Alfred Mudd (1849—1919)
Mermaid Sighting off Astrolabe Bay, August 1881

'I have led the life of a wanderer,' Alfred Mudd wrote to his mother in Manchester in 1903, 'and have nothing to show for it but impressions and sketches.' Mudd's modest statement gives little idea of the epic scale of his larger paintings in oils. His most famous canvas, Mermaid page 256 Sighting off Astrolabe Bay, August 1881, measures over three metres in length and is almost two metres wide. Painted in 1883, it was purchased by Dunedin banker and politician William Larnach who hung it in the ballroom of his castle on the Otago Peninsula. Following Larnach's death in 1889, it was acquired by the Dunedin Art Gallery.

Today, it greets visitors as they walk through the gallery's door, roped off to protect it from those who would press their faces too close to the gleaming oil paint as if wishing to propel themselves into the sublime moment painted by Mudd: the ultramarine ocean with its luminous splashes of white, the inaccessible mountain behind it, and the mermaid rising from the water like an Antipodean Medusa, shaking out serpentine locks in which sea-wrack, kelp and Neptune's necklace are wound.

It is often assumed that Mermaid Sighting off Astrolabe Bay, August 1881 records Mudd's own experience.

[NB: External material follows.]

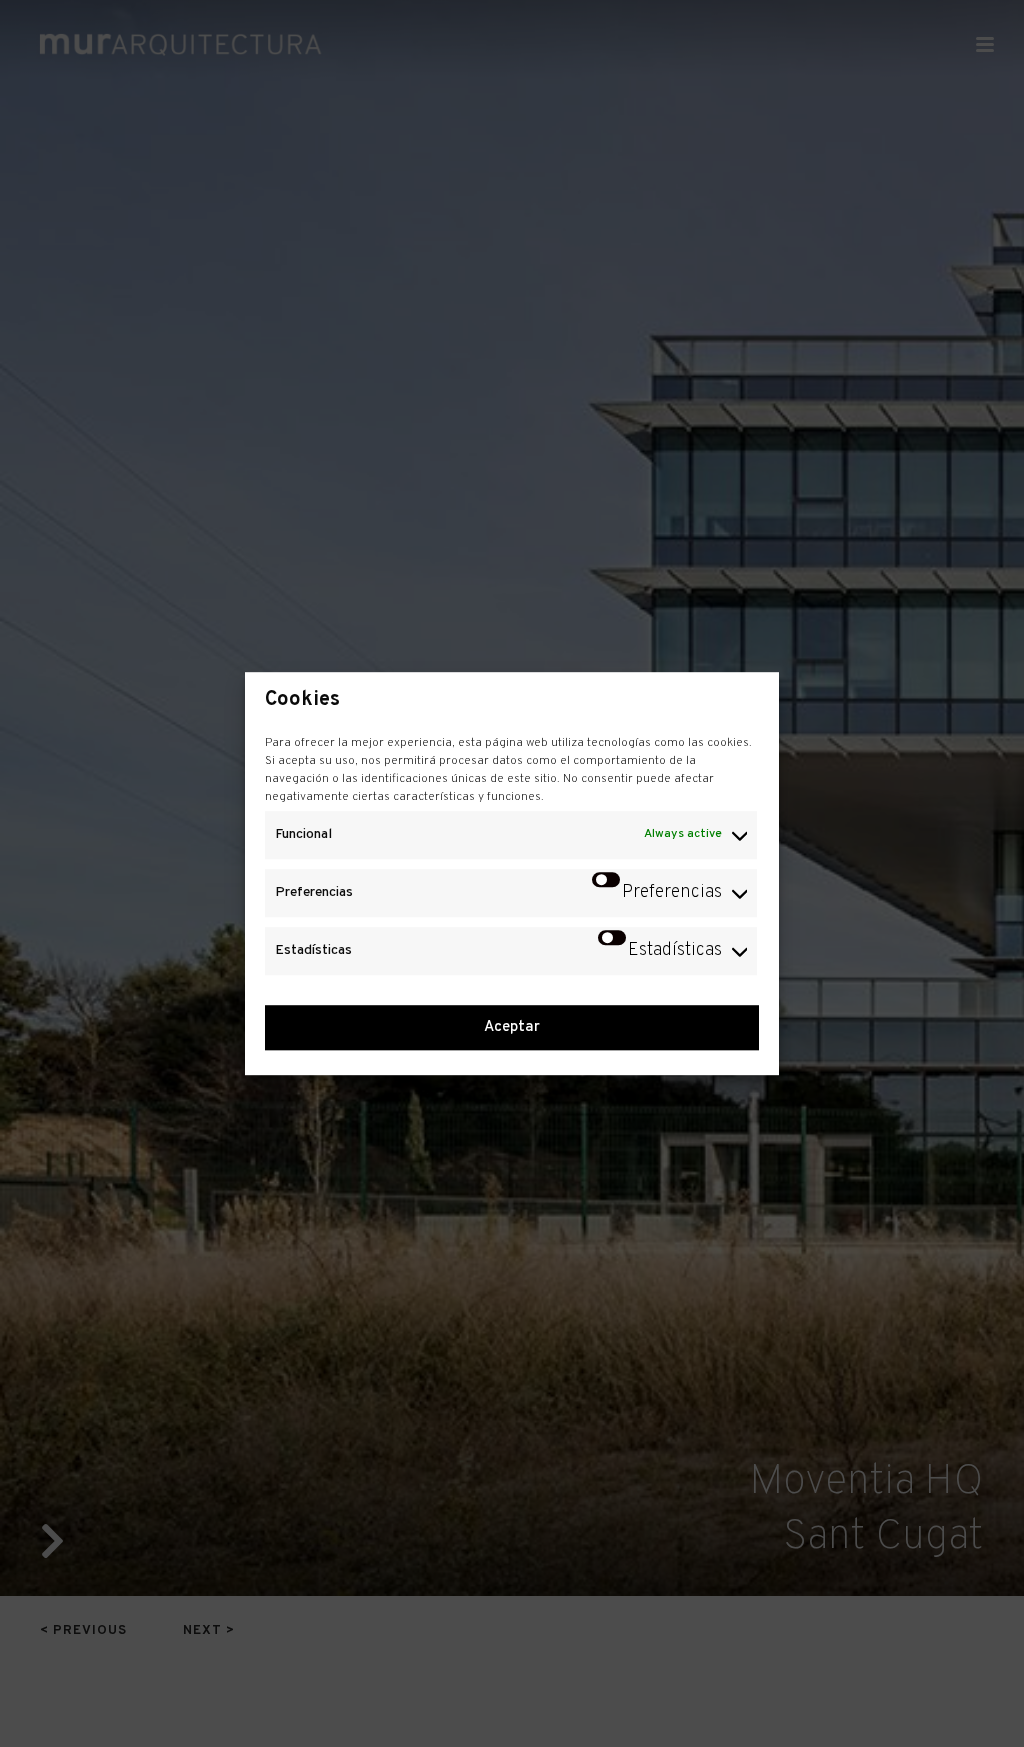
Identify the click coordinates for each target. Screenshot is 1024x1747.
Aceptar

In fact, the work is based on a description that appeared in the Oamaru Daily Mail of a mermaid sighting by John Knocks, a former sealer.

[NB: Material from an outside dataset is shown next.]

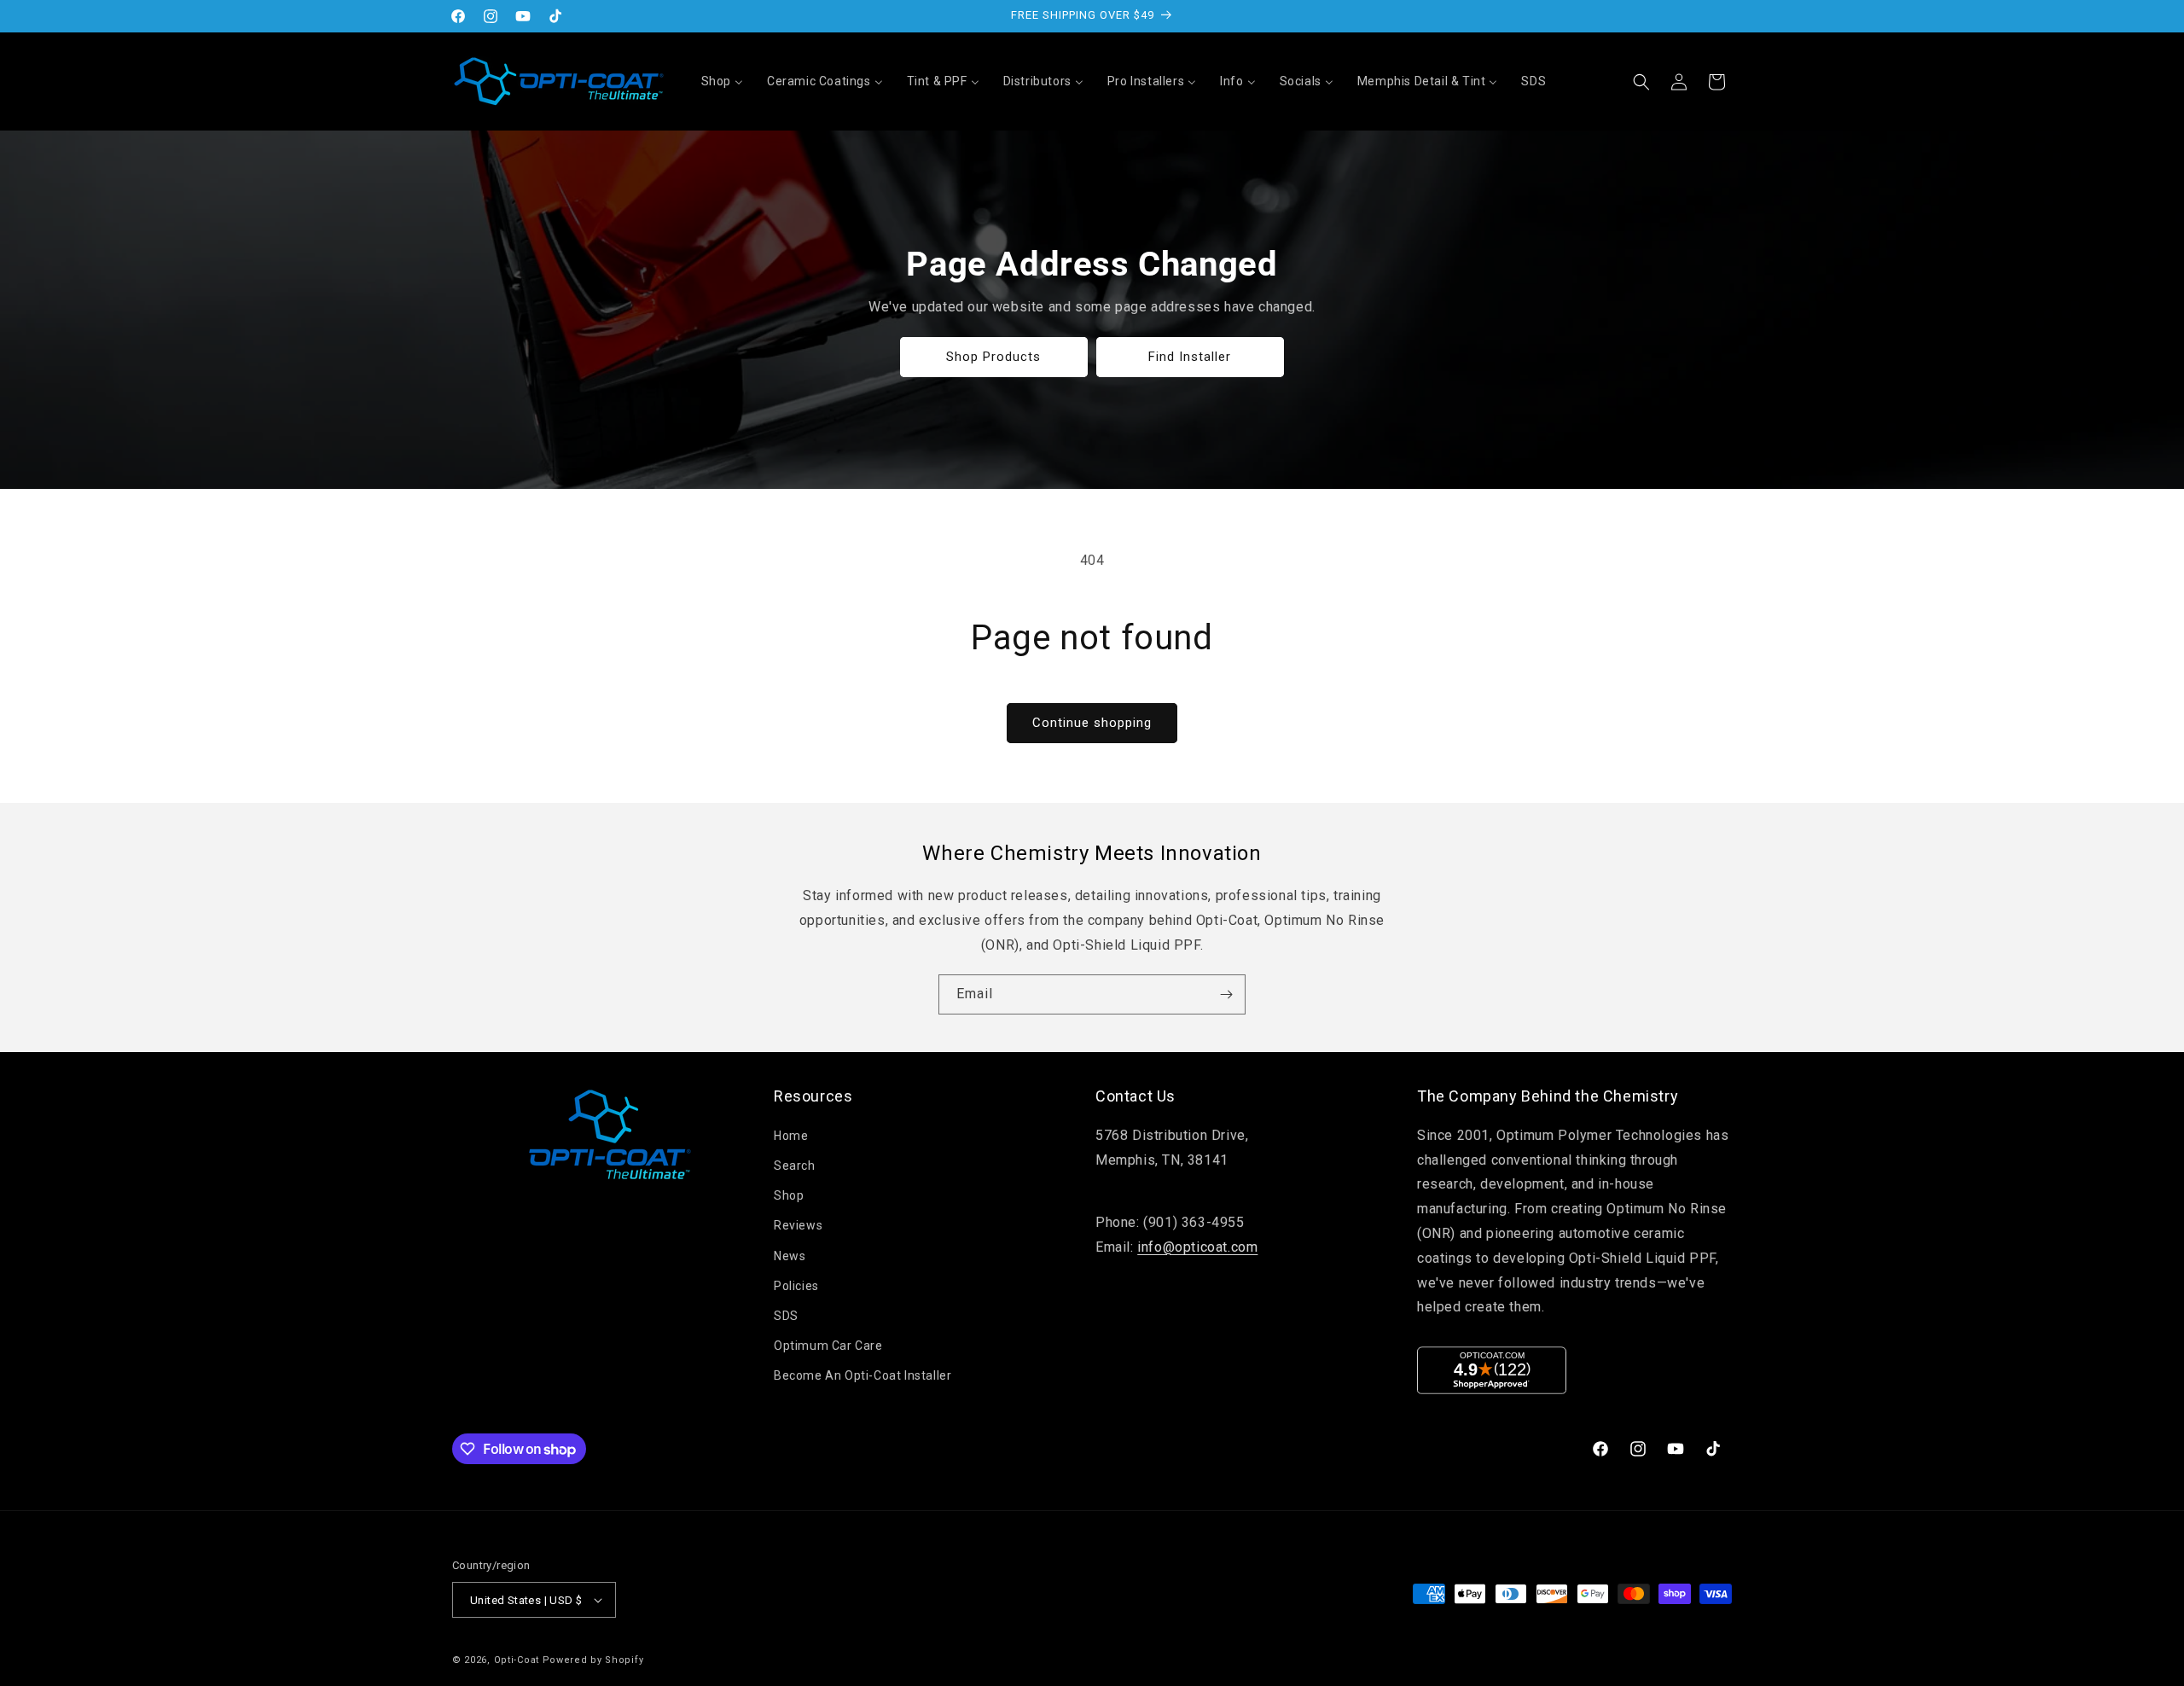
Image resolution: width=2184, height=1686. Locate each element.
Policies (796, 1286)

Certainly Mudd visited Astrolabe Bay, where he spent a week in 1882 making detailed sketches. By then, however, the waters of the bay were calm, and no mermaid appeared to ruffle their surface.

By that time Knocks had also left the district, traveling to the West Coast where he briefly worked as a publican before settling in Westport. Here, he gained a reputation for his exquisite carvings in bone of chess pieces and other small, decorative items. In Westport Knocks also began, with the assistance of his second wife, Airihi Herangi, to explore Maori cosmology, eventually changing his name to Ehekiera ('Ezekial'). During this time he designed and manufactured the deck of cards known as the 'Westport Tarot'. The pack is notable for its unique blend of traditional European symbols with figures and motifs borrowed from Maori mythology and art. This syncretism is carried over to the backs of the cards, which feature a design in which Celtic motifs are interlaced with the decorative pattern known variously as unaunahi (fish scales) or ritorito (young shoots of a flax plant).2 In the 'Westport Tarot' the page 257 card of the High Priestess is represented by a figure with serpentlike tail and the body and face of a woman; it is assumed to portray either a marakihau or mermaid.

Violet d'Ath (1901—1932)
Novelist, author of The Ice Station

'and the wind's breath moving across the bay, carrying the memory of icebergs . . .'

Daughter of the lighthouse keeper at Point Medusa, Violet D'Ath claimed to have seen a mermaid in the autumn of 1910 while walking to meet the mail launch from Bluff. Eighteen months later, she published her remarkable novel, The Ice Station. Described as 'New Zealand's first truly Gothic novel', The Ice Station is the story of Thora Sars, daughter of the manager of a whaling station on South Georgia. Thora, the only child on the station, is haunted by the spectral figure of a woman dressed in white. The novel leaves unresolved whether the figure is the spirit of her dead mother, a figment of a lonely child's imagination, or an incarnation of the South Pole itself, which Thora visualises as the guardian spirit of the whales and other sea mammals that the men of South Georgia hunt and render for blubber.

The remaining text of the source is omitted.